XML 54 R16.htm IDEA: XBRL DOCUMENT v2.4.0.8
Income Taxes
6 Months Ended
Jun. 30, 2014
Income Taxes

Note 9 – Income Taxes

We determine our provision for income taxes for interim periods using an estimate of our annual effective tax rate. We record any changes affecting the estimated annual tax rate in the interim period in which the change occurs, including discrete tax items. Our effective tax rate was 19.5% and 27.9% for the three months ended June 30, 2014 and 2013, and 24.2% and (39.3)% for the six months ended June 30, 2014 and 2013. The change in the effective rate for the three months ended June 30, 2014 compared to the same period in 2013 was due to the recording of a valuation allowance related to foreign deferred tax assets in 2013. For the six months ended June 30, 2013, we recorded $13 million of income tax expense to our pre-tax losses primarily as a result of non-deductible stock-based compensation recorded related to the trivago acquisition and non-deductible penalties included in the Hawaii pay-to-play assessments, disclosed below in Note 10 — Commitments and Contingencies.

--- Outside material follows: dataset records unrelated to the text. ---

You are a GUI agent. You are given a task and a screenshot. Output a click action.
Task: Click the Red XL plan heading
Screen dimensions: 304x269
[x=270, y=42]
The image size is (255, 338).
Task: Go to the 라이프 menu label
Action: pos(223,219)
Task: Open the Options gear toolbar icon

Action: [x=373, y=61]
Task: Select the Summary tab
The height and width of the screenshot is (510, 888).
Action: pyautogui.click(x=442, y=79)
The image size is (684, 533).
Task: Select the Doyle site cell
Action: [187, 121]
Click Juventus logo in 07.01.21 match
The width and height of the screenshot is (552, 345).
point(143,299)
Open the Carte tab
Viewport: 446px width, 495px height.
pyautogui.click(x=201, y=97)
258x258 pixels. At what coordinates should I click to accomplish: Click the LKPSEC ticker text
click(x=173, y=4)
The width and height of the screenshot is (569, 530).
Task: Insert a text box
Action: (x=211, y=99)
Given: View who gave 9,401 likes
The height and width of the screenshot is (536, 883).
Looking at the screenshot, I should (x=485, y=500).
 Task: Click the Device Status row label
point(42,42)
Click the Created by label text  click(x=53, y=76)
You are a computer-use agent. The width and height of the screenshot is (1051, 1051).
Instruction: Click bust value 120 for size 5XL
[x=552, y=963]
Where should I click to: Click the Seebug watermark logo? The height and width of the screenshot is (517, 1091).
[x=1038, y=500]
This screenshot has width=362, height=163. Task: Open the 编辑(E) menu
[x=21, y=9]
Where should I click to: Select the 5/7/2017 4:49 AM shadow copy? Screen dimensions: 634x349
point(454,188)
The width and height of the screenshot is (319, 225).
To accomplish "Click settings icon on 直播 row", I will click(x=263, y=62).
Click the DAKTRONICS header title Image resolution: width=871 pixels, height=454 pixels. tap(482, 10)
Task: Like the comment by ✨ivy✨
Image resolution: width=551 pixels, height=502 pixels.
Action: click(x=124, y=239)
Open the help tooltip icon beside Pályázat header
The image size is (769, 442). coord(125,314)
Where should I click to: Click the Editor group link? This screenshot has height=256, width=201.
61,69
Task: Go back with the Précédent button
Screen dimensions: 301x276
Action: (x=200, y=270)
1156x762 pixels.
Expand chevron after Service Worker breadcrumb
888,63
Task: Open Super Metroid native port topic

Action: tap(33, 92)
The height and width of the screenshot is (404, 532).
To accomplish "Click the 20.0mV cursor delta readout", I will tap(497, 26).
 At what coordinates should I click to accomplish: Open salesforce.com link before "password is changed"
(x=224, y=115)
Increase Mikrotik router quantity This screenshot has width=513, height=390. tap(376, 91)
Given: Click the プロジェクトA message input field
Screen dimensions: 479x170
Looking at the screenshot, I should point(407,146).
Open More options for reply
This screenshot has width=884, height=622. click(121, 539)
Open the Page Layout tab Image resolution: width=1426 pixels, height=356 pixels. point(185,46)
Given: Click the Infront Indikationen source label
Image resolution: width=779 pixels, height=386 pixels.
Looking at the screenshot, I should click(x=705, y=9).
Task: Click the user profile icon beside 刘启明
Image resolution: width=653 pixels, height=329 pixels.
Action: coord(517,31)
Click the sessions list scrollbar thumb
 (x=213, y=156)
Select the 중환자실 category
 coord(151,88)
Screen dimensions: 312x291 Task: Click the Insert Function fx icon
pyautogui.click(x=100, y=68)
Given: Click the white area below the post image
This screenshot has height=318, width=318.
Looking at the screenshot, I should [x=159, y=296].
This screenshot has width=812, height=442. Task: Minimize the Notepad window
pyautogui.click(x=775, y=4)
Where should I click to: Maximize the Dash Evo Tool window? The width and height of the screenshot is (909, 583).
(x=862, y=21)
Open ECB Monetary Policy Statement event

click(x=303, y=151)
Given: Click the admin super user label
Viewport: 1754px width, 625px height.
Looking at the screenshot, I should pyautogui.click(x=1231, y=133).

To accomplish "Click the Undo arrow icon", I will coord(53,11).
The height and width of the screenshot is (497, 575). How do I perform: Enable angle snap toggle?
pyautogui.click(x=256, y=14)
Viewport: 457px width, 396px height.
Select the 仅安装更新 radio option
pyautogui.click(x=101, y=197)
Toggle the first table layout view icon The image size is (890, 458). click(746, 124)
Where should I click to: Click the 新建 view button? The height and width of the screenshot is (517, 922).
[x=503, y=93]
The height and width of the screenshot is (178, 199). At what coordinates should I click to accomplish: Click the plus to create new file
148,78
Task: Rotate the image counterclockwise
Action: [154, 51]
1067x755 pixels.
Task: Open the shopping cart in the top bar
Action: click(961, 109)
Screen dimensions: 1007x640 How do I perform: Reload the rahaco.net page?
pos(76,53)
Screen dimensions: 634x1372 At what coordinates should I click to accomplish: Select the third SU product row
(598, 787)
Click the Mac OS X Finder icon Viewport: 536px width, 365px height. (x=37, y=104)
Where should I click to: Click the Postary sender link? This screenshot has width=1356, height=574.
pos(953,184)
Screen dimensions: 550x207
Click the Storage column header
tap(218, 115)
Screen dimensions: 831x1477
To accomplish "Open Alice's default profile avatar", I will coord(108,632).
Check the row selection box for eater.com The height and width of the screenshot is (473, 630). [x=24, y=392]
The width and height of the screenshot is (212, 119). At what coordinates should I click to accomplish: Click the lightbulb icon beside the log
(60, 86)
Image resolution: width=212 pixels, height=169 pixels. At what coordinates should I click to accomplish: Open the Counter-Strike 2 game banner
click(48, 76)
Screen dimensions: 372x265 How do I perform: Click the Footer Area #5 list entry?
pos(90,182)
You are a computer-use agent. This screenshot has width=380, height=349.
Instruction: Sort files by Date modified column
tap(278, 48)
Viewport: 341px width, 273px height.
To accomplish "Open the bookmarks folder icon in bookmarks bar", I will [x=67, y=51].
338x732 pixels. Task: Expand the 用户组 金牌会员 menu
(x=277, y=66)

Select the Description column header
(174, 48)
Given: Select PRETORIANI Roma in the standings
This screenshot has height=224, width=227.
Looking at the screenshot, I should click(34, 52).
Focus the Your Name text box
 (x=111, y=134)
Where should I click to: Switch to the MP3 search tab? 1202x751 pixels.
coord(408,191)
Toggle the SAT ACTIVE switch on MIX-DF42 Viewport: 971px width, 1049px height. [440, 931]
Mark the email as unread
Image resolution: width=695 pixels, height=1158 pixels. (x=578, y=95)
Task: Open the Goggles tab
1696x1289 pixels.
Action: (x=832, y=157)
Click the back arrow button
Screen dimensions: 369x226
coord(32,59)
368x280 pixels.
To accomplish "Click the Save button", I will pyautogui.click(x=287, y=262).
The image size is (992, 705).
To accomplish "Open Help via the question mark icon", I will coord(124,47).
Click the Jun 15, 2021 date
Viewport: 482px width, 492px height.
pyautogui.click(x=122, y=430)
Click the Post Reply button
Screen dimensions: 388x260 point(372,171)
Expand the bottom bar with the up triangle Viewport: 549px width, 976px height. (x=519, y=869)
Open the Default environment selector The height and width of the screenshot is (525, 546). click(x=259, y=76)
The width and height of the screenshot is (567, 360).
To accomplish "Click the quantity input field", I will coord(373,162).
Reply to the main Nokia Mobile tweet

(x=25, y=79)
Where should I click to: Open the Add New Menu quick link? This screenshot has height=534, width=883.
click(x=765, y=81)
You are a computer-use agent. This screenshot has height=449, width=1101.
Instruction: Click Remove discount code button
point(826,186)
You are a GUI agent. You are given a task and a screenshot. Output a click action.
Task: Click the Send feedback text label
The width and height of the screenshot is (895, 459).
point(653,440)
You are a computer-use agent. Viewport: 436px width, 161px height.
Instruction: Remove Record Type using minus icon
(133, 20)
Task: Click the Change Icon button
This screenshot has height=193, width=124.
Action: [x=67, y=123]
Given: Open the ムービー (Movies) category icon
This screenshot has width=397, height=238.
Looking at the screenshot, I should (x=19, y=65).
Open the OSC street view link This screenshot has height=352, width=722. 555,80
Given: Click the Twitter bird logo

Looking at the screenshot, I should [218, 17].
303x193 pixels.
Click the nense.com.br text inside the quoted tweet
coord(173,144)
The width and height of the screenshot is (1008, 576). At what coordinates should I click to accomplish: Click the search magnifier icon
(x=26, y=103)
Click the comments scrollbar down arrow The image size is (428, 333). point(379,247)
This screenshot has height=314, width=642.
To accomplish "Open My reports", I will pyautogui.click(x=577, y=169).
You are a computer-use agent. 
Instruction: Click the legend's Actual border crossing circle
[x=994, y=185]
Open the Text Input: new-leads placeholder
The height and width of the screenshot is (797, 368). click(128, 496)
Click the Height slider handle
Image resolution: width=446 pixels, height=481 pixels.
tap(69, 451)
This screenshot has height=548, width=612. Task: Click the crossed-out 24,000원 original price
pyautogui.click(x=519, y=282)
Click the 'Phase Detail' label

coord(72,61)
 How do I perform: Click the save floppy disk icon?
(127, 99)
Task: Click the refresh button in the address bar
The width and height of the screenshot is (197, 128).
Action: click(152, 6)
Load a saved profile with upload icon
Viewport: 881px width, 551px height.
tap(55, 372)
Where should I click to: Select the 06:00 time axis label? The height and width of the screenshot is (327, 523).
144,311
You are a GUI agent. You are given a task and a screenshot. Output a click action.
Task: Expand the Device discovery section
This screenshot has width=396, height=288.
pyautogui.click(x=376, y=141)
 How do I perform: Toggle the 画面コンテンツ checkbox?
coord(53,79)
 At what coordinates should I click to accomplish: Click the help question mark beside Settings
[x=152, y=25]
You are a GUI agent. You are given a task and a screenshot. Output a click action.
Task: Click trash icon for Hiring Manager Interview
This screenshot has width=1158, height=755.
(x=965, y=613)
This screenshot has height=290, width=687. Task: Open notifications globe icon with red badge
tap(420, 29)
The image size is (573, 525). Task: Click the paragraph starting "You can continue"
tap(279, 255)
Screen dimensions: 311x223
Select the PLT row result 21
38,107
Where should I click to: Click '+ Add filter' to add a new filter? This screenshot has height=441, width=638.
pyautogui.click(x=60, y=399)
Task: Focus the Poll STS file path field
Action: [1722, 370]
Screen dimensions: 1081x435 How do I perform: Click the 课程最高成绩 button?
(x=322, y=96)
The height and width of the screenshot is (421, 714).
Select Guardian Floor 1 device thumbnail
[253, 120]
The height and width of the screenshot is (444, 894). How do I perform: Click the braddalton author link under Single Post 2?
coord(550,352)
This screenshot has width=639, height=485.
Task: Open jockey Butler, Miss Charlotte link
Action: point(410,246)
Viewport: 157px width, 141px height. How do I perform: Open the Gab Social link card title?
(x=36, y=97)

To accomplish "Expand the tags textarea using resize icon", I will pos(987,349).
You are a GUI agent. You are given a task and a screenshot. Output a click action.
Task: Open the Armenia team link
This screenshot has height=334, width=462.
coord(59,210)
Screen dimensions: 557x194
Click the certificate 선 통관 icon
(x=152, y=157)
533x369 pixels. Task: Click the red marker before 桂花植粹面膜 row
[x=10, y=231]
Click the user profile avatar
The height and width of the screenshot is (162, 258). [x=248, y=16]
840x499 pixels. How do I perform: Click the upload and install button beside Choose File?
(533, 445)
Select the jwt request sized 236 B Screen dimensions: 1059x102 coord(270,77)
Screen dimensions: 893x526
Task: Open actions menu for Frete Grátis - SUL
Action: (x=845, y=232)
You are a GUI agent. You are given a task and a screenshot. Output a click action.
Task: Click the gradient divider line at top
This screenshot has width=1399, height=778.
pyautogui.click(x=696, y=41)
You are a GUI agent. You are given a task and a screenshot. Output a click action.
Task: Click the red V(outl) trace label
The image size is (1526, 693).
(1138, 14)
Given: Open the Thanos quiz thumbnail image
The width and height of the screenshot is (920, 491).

The Company is routinely under audit by federal, state, local and foreign income tax authorities. These audits include questioning the timing and the amount of income and deductions and the allocation of income and deductions among various tax jurisdictions. The statute of limitations for federal income taxes for the years 2001 through 2005, when Expedia filed as part of IAC/InterActiveCorp’s consolidated group, expired on July 1, 2014. As a result, previously unrecognized tax benefits, including interest, totaling $25.6 million will be recognized in the third quarter of 2014 in continuing operations.

 

The IRS is currently examining Expedia’s U.S. consolidated federal income tax returns for the periods ended December 31, 2009 through December 31, 2010.